La commune saisit l’occasion pour lancer un parcours patrimonial augmenté. Munis d’une tablette, les visiteurs parcourent six stations : la maison natale de Simone, l’atelier de charpente, l’église romane, la résidence d’artistes, le belvédère impressionniste, puis le lavoir transformé en galerie sonore. À chaque étape, une œuvre d’art numérique s’affiche en réalité mixte, épaulée par une narration audio enregistrée par Simone quelques mois plus tôt. Le dispositif, financé via un programme européen pour la revitalisation des centres-bourgs, séduit par son mélange de poésie et de haute technologie.
Au-delà du tourisme, la célébration nourrit un sentiment d’appartenance nationale. Dans un contexte où la France cherche à valoriser ses territoires, Fresselines devient le modèle d’une réussite basée sur l’émulation culturelle. La ministre déléguée à l’Artisanat, présente pour remettre à Simone la médaille de l’Engagement Rural, déclare : « Votre centenaire démontre que notre savoir-faire local constitue le socle de la marque France ». Cette phrase résonne comme la conclusion d’un concert où chaque instrument – passé, présent, futur – joue sa note sans écraser l’autre.
Un dernier éclat pour continuer l’histoire
Quand les festivités s’achèvent, Simone regagne sa chambre imprégnée du parfum de lilas cueilli par les enfants. Elle confie à sa petite-fille : « Ce que je veux, c’est que l’on poursuive la route sans s’arrêter à la borne des cent ans ». Cette phrase sonne comme un passage de relais. Les responsables culturels prévoient déjà la suite : une biennale de l’art rural, une chaire universitaire sur la transmission intergénérationnelle, un jumelage avec une commune polonaise qui développe un projet similaire autour de l’héritage du bois.
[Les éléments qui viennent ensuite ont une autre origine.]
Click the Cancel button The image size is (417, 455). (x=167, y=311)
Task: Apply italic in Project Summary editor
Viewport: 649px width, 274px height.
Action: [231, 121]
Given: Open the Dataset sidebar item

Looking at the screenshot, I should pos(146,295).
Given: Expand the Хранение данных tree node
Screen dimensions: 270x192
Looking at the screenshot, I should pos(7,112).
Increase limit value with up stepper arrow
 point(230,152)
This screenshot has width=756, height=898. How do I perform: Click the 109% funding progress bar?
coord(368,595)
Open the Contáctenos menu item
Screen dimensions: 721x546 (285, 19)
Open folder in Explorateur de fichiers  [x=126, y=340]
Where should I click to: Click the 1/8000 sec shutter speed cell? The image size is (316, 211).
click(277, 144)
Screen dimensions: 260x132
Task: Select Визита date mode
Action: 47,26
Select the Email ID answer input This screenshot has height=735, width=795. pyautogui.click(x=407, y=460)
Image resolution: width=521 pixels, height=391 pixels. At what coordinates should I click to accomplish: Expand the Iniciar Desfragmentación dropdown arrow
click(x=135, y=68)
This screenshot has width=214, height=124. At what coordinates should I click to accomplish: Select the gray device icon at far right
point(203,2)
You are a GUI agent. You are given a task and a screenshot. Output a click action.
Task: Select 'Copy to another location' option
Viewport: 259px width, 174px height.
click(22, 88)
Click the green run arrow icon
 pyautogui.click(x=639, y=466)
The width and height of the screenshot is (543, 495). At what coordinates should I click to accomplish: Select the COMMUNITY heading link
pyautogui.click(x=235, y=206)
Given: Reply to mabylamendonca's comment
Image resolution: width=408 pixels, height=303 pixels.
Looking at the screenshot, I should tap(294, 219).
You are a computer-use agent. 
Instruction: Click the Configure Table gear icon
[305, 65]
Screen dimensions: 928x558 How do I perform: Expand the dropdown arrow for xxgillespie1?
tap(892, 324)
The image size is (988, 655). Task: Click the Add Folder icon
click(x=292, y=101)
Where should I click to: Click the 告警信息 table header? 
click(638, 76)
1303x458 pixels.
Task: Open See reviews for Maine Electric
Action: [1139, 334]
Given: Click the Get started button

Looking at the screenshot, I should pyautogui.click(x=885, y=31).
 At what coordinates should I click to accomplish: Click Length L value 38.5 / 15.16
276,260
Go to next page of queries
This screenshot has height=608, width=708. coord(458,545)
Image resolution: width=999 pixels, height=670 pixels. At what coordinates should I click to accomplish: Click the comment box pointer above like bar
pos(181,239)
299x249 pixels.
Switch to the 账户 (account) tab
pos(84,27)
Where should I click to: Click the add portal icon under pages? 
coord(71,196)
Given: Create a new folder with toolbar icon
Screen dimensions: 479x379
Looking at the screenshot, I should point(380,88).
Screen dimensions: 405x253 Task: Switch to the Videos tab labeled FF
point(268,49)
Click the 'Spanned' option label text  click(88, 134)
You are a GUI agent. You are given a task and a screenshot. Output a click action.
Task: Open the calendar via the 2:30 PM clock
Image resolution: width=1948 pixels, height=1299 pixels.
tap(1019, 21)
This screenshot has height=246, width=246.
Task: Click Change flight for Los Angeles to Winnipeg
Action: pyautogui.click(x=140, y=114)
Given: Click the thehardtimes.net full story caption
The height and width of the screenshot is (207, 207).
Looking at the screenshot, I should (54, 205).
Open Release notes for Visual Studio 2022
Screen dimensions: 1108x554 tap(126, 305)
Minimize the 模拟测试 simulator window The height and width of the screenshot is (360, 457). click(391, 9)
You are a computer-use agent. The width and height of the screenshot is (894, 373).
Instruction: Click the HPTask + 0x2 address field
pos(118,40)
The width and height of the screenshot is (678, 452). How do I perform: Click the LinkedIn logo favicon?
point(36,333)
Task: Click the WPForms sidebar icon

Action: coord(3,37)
Les citoyens de Fresselines, eux, continuent de vivre au rythme des saisons et des rivières. Mais un souffle nouveau s’est installé : celui d’un siècle célébré non comme un aboutissement, mais comme un point d’appui vers d’autres aventures. Alors que la nuit enveloppe le village, on entend le cliquetis discret d’un marteau de charpentier, signe que l’ouvrage se poursuit. À la lumière de cette célébration, nul doute que l’histoire de Simone Charpentier continuera d’éclairer l’avenir de la Creuse et au-delà.